B. Tortious Interference with Prospective Contractual Relations
In order to establish a tortious interference with prospective contractual relations claim, a plaintiff must show that a defendant intentionally and improperly interfered with the plaintiff's prospective business relations. United Wild Rice, Inc. v. Nelson, 313 N.W.2d 628, 632-33 (Minn. 1982). Minnesota courts consider the following factors when determining whether the underlying conduct is improper:
(a) the nature of the actor's conduct,
(b) the actor's motive,
(c) the interests of the other with which the actor's conduct interferes,
(d) the interests sought to be advanced by the actor,
(e) the social interests in protecting the freedom of action of the actor and the contractual interests of the other,
(f) the proximity or remoteness of the actor's conduct to the interference and
(g) the relations between the parties.
Northside Mercury Sales Service, Inc. v. Ford Motor Co., 871 F.2d 758, 761 (8th Cir. 1989) (quoting the Restatement (Second) of Torts § 767 (1979)).
Guidant asserts that it had no knowledge regarding Aspen's prospective relationships with hospital clients. Without knowledge of Aspen's marketing efforts, Guidant asserts that it could not have intended to disrupt Aspen's prospective economic relationships with certain hospitals. Guidant also asserts that its August 11 Letter was not improper because it was not defamatory. Finally, Guidant asserts that Aspen cannot prove that it would have commenced an economic relationship with any particular hospital but for Guidant's actions.
Aspen asserts that genuine issues of material fact exist as to whether Guidant's conduct was intentional, improper, and whether it resulted in damages to Aspen's business. Aspen asserts that Guidant had knowledge of Aspen's relationships because Guidant was monitoring those relationships through its "consultant tracking database." Aspen also asserts that Guidant circulated the August 11 Letter to Aspen's potential customers. Aspen asserts that Guidant's conduct was improper because it was defamatory. Aspen further asserts that even if Guidant's conduct was not defamatory, it was still improper because Guidant sought to "disrupt consultant operations." (Defendant's Response Memorandum at 45.) Finally, Aspen asserts that material issues of fact exist as to whether Guidant's August 11 Letter resulted in Aspen's loss of prospective business.

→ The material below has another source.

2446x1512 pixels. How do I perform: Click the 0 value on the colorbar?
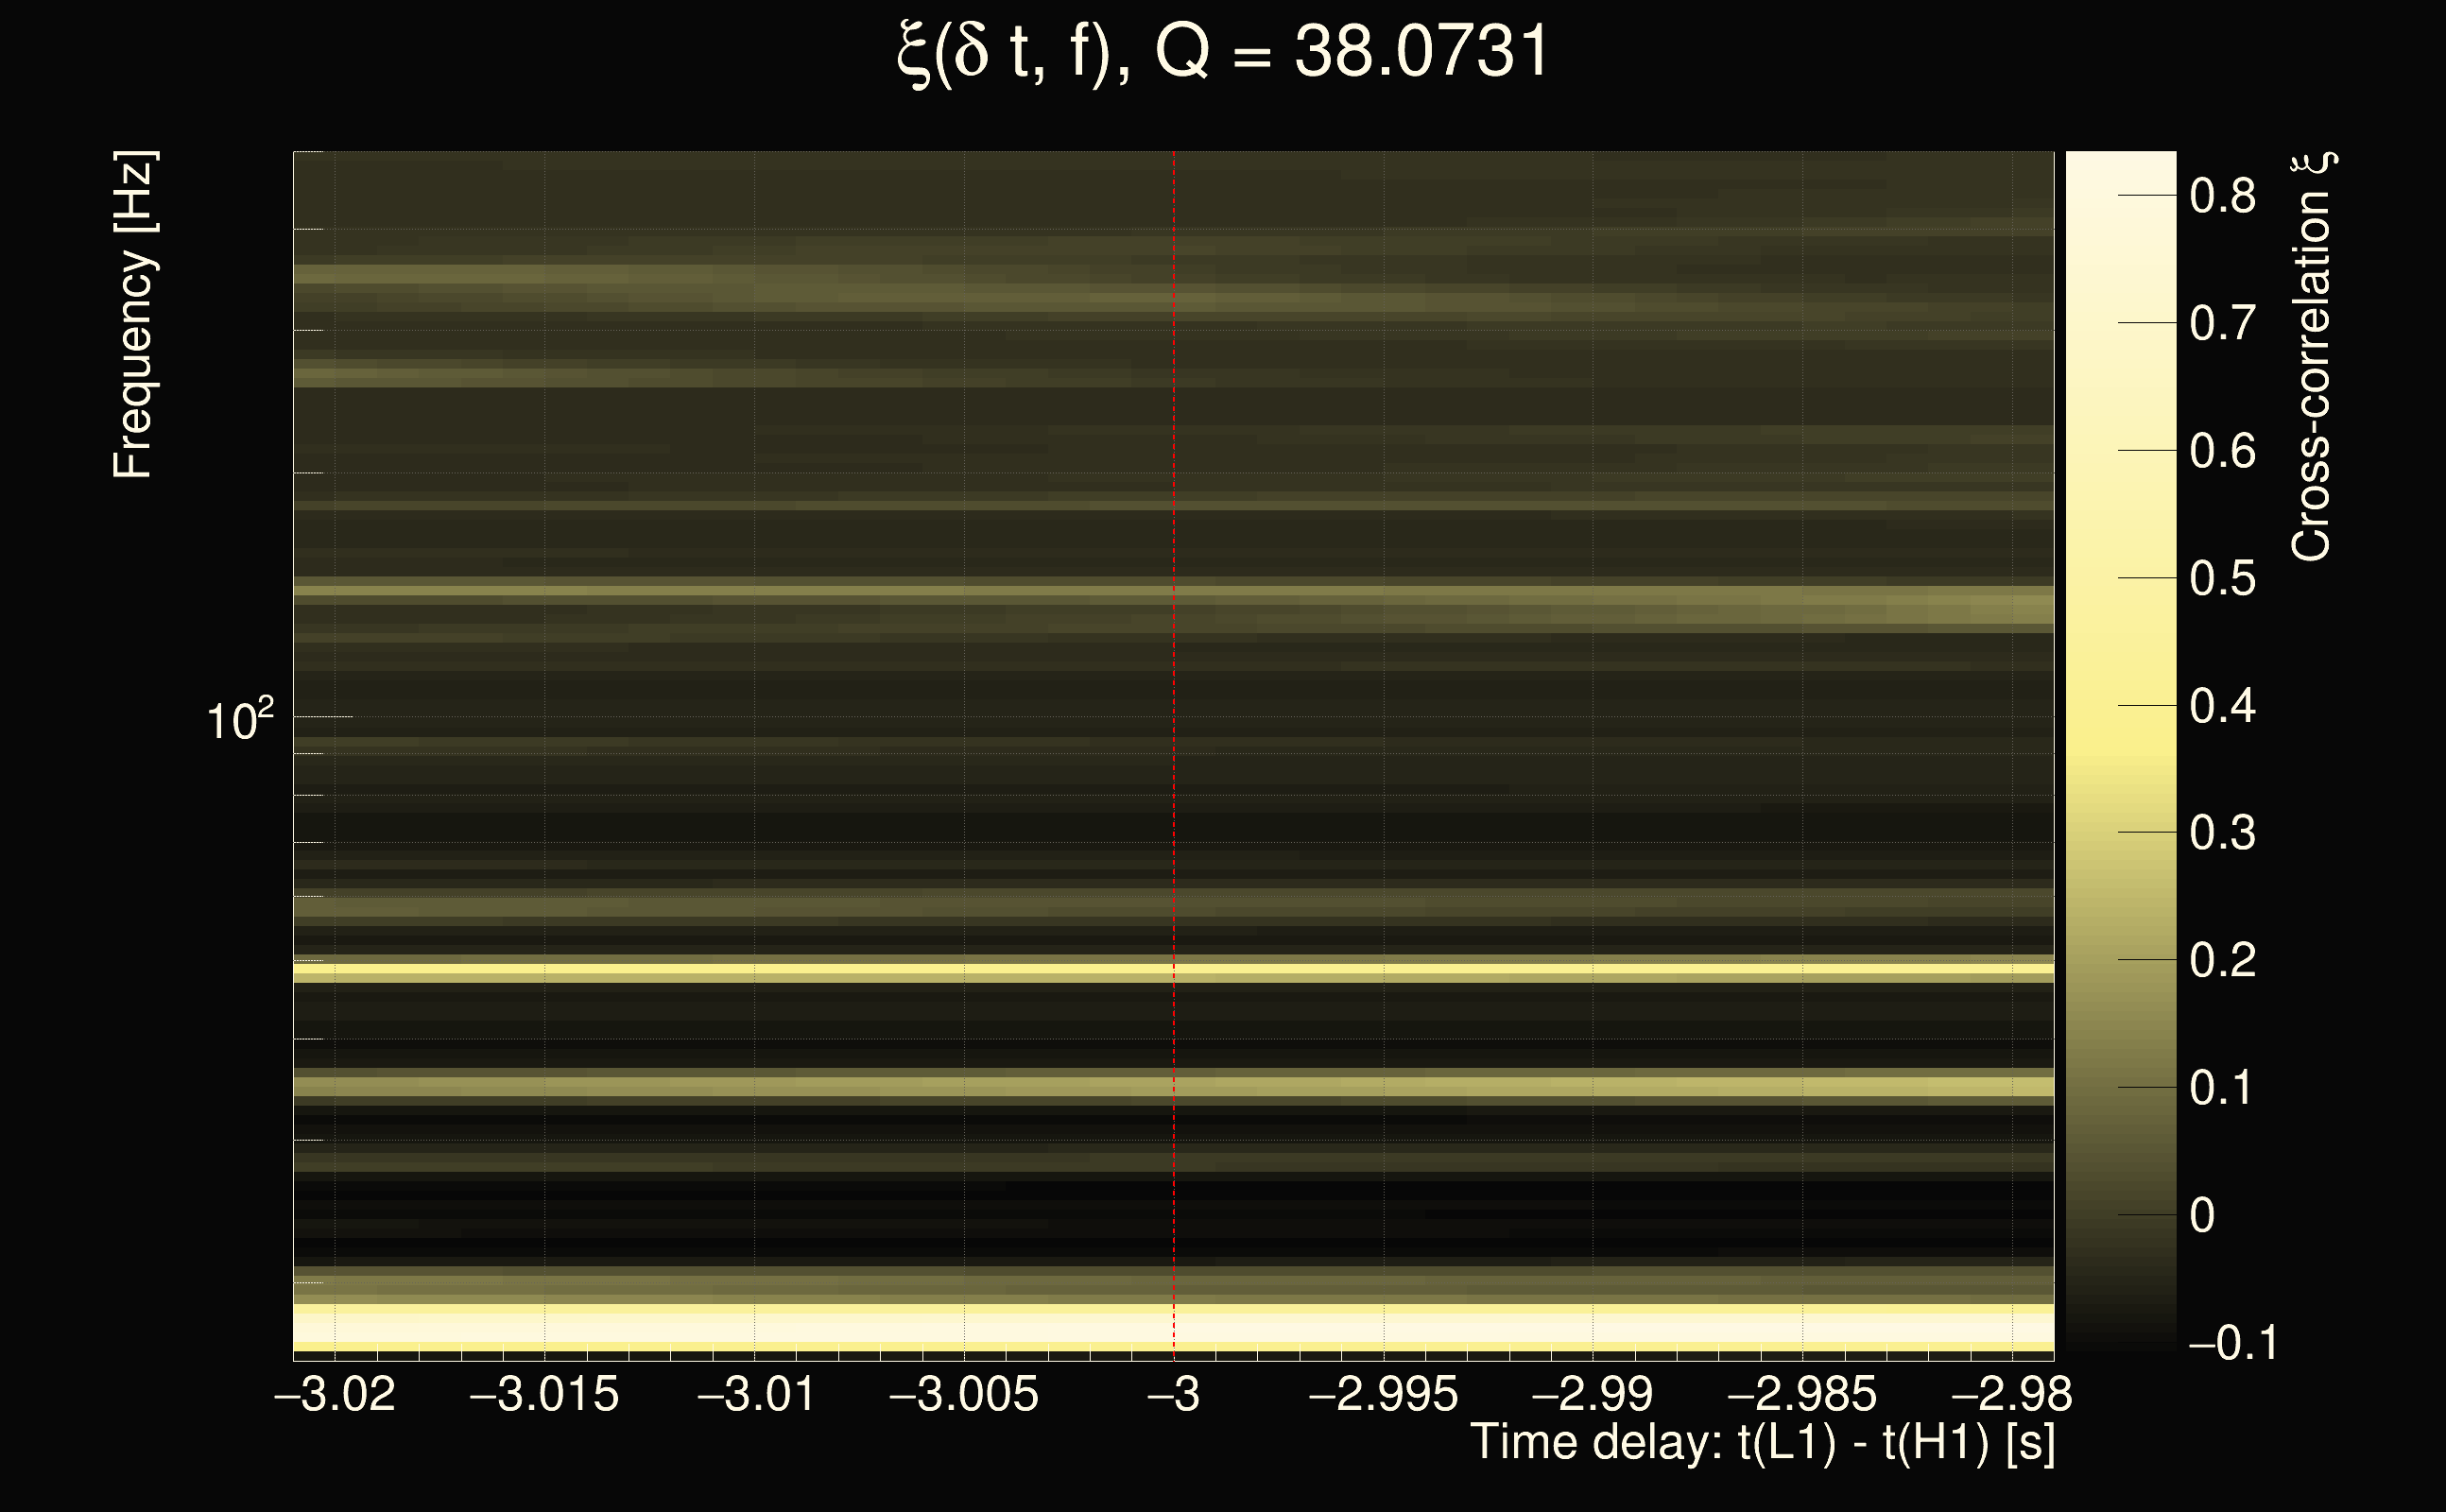[2202, 1215]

The Court finds that, as a matter of law, Guidant's conduct was not improper because the August 11 Letter was not defamatory. Because the Court finds that Aspen cannot establish that Guidant's conduct was improper, the Court does not need to address whether Guidant's conduct was intentional or whether Aspen was damaged by Guidant's conduct. Accordingly, Guidant is entitled to summary judgment as a matter of law.
Conclusion
Accordingly, IT IS HEREBY ORDERED THAT:
1. Plaintiffs' Motion for Partial Summary Judgment (Doc. No. 156) is GRANTED.
a. Counts I and II of the Answer, Affirmative Defenses, and Counterclaim are DISMISSED WITH PREJUDICE.
2. Defendant's Motion for Summary Judgment (Doc. No. 162) is DENIED.
3. Plaintiffs' Motion to Strike Affidavit in Support of Aspen's Reply Memorandum (Doc. No. 197) is DENIED as moot.